Spendor’s speakers tend to resemble each other so closely, it might be possible to copy-and-paste our review of the former Award-winning A4 here, with just a few tweaks to some key details.
But the Spendor A7 more than deserve their time in the spotlight and to receive plaudits of their own.
The big brothers of the A-Line, these A7 are superb floorstanders that sound great, look great and are compact enough to fit into most homes.
The Spendor A7 are elegant in their simplicity.
Build quality is of a high standard, with crisp edges and impeccably smart wood veneer finishes in either black ash, dark walnut or natural oak – there’s also a satin white option at a premium.
Spendor is unique in having its own cabinet-making plant in the UK, and the company also supplies cabinets to other British speaker brands – including some of its direct rivals.
Just like the A4, the A7 are two-way speakers. Each speaker has an 18cm mid/bass driver and a 22mm tweeter with a wide surround, which help disperse the sound even further.
The main difference is, of course, cabinet size. The A7 head Spendor’s A-Line range (they’re about 7cm taller than the A4, and 2kg heavier), but their relatively slim and compact dimensions (for floorstanders) mean they will fit neatly into most homes.
Position them correctly, around 20-30cm away from a wall or corners, and you'll reap the rewards. The Spendors have rear-firing slot-shaped reflex ports to reduce noise and distortion, and to give better grip on bass than a conventional tube-shaped port can generally manage.
Don’t push them up against a wall or you’ll lose a lot of that open character. We’d also toe the speakers in slightly towards the listening position to get that gorgeous stereo imaging and solid focus for vocals.
Apart from that, they’re relatively simple to set up. Screw four spikes into the metal discs on each plinth, which are claimed to provide better contact and aid the cabinet’s rigidity, plug cables into the single-pair speaker terminals and you’re ready to go.
We’re fully expecting the A7 to sound like the A4, but bigger. And that’s exactly what the A7 are – but with even greater insight and dynamics accompanying the grander scale.
Detail levels are fantastic, with each instrumental strand and vocal quirk laid bare. The sound is terrifically clean and organised, but where other Spendors (such as the previous generation A5) prioritised refinement, these A7 also pack in bags of punch to keep things sounding lively.
Vocals are a particular highlight. We play Liability by Lorde and the emotionally laden vocals sound gorgeous – focused, tangible and intimate. It’s a wonderful performance, and one that inspires us to search for more vocal-heavy tracks to see just how talented these A7 are.
They time with pinpoint accuracy and are immensely transparent too, highlighting any differences in recording qualities.
Such qualities could easily nudge the Spendors over into 'clinical-sounding' territory, but instead they’re full of expressive melodies and undulating dynamics.

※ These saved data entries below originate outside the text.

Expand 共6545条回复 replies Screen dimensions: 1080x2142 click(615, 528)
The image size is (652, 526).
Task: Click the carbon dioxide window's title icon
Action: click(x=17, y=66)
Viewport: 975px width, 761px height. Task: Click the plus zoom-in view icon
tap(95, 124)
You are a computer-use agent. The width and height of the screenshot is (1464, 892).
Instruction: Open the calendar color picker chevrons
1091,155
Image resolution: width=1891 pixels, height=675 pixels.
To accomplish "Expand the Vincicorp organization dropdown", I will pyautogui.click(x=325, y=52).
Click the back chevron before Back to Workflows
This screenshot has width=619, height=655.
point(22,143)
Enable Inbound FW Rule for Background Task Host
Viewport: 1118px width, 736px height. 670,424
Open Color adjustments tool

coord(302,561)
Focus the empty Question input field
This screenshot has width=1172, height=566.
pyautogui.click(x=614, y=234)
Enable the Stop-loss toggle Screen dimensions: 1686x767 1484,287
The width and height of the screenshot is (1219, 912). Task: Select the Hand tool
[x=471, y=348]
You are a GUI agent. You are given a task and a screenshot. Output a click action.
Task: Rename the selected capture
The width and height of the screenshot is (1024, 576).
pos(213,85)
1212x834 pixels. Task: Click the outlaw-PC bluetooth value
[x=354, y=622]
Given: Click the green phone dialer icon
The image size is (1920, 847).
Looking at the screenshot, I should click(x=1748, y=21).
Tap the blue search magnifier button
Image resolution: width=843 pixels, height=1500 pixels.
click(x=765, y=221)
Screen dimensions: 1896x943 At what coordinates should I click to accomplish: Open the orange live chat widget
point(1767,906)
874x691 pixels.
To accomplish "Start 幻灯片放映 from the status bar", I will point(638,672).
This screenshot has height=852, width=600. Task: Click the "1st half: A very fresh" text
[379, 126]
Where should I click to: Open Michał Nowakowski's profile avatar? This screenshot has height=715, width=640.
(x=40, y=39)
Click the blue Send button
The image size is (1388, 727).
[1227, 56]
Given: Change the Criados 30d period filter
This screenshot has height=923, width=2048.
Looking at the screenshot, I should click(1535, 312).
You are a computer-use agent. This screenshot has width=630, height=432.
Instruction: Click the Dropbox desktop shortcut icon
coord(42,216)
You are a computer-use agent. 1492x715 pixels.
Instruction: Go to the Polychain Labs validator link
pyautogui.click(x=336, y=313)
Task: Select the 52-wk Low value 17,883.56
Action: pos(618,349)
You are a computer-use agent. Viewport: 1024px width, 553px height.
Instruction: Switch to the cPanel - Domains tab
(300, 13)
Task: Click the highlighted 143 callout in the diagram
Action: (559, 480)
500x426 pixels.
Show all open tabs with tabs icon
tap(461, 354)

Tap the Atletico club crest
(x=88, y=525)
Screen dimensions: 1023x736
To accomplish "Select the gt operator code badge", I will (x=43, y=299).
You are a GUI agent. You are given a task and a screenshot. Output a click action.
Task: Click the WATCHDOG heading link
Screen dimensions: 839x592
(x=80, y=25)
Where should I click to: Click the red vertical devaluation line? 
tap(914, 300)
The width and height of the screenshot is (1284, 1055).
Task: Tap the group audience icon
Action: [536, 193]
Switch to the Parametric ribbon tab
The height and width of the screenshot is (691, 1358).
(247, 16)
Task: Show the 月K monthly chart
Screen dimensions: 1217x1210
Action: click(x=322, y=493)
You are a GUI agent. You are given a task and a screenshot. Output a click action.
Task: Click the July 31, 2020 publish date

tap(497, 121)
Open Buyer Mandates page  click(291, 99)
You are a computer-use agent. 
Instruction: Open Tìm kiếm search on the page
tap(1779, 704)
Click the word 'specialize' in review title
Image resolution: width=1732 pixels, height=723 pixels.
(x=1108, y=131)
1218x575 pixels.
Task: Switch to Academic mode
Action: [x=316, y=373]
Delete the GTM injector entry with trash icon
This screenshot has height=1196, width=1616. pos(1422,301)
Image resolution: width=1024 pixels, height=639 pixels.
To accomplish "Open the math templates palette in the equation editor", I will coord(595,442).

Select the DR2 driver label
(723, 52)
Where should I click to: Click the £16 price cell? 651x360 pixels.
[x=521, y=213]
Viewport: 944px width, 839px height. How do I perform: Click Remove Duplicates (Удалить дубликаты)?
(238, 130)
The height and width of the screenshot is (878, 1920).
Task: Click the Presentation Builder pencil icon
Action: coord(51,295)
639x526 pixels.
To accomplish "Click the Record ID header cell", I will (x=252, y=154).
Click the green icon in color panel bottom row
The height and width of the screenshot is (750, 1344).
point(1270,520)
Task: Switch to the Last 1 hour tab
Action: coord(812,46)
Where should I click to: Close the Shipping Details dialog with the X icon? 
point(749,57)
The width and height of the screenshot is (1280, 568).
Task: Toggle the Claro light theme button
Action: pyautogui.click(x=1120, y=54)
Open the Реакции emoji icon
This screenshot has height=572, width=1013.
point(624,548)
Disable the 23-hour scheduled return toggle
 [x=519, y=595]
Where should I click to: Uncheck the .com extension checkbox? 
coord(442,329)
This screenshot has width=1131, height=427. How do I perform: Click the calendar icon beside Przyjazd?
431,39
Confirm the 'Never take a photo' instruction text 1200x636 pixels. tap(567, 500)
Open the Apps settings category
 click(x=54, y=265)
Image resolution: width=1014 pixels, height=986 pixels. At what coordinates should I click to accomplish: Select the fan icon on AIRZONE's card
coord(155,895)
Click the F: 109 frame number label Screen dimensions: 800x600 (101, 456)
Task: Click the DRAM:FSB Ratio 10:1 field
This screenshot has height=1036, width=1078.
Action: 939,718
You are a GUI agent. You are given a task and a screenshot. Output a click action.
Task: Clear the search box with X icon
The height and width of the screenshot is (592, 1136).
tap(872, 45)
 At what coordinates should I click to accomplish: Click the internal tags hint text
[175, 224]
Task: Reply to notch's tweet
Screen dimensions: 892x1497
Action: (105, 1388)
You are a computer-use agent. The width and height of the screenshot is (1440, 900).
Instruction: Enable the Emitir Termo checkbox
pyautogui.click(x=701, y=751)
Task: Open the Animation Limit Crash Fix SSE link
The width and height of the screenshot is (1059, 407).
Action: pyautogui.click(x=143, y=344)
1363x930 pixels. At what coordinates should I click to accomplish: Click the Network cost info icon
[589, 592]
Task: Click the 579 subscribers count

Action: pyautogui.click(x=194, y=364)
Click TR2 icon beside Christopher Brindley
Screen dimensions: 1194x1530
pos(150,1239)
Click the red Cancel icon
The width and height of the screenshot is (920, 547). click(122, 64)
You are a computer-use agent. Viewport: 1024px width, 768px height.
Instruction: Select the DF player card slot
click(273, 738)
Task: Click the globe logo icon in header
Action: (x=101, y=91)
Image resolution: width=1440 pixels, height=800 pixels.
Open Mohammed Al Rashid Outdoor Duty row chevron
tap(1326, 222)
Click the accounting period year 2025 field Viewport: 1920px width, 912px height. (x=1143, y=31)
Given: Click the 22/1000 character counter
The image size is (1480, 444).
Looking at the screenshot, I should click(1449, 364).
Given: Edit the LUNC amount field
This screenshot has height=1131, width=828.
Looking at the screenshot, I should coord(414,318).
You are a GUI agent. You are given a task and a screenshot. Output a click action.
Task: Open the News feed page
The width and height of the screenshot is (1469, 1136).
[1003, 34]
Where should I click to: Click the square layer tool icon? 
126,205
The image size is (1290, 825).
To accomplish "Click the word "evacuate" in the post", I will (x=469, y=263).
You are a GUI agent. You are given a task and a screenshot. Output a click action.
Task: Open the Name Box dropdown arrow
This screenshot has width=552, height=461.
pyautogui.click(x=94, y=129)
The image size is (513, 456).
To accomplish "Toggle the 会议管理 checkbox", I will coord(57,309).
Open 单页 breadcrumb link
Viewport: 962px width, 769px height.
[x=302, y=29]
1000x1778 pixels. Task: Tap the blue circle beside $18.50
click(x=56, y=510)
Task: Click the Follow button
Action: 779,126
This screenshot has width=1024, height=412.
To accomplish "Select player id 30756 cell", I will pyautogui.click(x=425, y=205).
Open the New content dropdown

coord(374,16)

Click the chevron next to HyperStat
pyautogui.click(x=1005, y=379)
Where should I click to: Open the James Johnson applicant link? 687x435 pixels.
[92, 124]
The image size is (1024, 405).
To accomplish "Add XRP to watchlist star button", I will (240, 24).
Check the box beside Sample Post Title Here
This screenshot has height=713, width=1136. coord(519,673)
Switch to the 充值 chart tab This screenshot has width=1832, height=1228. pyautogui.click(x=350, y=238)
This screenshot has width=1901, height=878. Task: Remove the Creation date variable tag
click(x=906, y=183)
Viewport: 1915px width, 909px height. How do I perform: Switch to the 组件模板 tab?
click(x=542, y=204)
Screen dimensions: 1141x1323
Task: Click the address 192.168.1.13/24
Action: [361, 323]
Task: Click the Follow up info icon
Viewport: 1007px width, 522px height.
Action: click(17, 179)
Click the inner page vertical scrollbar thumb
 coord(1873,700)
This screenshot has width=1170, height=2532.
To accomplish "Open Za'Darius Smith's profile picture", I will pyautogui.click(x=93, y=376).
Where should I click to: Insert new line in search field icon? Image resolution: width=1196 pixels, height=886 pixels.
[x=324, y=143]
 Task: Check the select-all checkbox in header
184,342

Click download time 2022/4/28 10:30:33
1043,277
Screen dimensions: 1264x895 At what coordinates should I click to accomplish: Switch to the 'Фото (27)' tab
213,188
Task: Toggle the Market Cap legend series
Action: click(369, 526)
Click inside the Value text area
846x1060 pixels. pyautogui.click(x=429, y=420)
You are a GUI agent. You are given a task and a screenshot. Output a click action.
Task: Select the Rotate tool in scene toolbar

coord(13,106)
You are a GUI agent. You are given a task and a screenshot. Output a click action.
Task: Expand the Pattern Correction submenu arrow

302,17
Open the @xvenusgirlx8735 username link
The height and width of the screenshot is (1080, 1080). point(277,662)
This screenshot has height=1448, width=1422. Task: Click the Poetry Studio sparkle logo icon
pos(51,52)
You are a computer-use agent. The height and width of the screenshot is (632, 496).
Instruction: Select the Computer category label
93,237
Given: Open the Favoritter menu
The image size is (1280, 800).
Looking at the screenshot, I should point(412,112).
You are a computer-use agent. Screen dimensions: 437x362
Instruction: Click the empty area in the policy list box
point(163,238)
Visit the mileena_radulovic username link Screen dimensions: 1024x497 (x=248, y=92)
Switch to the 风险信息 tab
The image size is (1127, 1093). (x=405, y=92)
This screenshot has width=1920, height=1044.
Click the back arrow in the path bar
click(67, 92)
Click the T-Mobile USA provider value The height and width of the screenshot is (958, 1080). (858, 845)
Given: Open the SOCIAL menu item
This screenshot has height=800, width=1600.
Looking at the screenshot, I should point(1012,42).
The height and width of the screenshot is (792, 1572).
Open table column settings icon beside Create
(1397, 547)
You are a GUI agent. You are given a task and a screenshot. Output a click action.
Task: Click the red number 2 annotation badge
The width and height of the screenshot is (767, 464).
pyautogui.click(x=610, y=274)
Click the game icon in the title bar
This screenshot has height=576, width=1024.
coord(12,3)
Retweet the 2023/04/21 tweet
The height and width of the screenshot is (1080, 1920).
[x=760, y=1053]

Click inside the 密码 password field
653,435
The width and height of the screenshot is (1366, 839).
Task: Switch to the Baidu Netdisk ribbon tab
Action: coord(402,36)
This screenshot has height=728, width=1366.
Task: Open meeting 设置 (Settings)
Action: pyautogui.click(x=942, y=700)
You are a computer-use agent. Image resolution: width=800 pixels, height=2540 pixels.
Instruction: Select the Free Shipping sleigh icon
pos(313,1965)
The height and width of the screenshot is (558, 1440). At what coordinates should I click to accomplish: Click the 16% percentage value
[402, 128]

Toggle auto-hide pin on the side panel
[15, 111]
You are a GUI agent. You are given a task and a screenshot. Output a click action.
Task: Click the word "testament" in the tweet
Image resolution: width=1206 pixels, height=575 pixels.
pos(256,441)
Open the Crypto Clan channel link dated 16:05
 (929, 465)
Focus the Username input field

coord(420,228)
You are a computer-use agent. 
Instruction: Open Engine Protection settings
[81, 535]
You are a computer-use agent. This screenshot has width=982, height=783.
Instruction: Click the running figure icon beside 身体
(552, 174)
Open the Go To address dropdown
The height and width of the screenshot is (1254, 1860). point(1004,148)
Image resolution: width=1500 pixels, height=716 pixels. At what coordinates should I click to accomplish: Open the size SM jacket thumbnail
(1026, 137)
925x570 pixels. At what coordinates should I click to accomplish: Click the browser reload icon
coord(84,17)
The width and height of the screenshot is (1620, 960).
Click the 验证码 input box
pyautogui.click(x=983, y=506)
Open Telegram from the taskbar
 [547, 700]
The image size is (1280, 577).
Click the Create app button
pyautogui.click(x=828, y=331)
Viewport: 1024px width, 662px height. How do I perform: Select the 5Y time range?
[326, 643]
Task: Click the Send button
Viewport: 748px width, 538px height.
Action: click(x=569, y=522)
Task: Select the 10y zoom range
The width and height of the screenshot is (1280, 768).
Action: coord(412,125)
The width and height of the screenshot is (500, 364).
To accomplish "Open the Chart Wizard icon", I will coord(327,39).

From sparse, mournful Ólufar Arnalds compositions to the chirpy hip-hop of Salt-N-Pepa, the A7 masterfully weave their way through whatever rhythm they’re confronted with, engrossing us with their performance along the way.
Despite their relatively compact size, these speakers go satisfyingly deep and keep a firm grip on the bassline of Massive Attack’s Angel. Each note is pulled taut, and the edges are precise but wrapped in layers of texture.
The song’s relentless, brooding momentum never lets up, and the Spendors remain agile and controlled throughout, handling each musical strand like a veteran puppet-master.
The Spendor A7 retain a slightly lean character even after many days of running in but, though some might prefer more muscle, they never sound bright or insubstantial.
The rattling snare drums in Major Lazer’s Pon de Floor are snappy and have crisp highs, but this raucous tune needs just a bit more brawn behind it.
Though they never quite fully engage party mode, we can’t fault the way these articulate Spendors hold their composure, remaining endlessly listenable even when things get intense.
It’s worth taking care with partnering equipment. While the A7 will work happily with most capable amplifiers, something like the powerful-yet-poised Roksan Blak amplifier (£2800) helps fill out that leanness with a touch more warmth.
Refined yet entertaining, the top-of-the-line A7 continue Spendor’s knack for combining stunning precision, clarity and subtlety with hugely enjoyable dynamics and rhythm.
If you’re in the market for a new pair of speakers, these elegant Spendor A7 should make their way to the top of your list.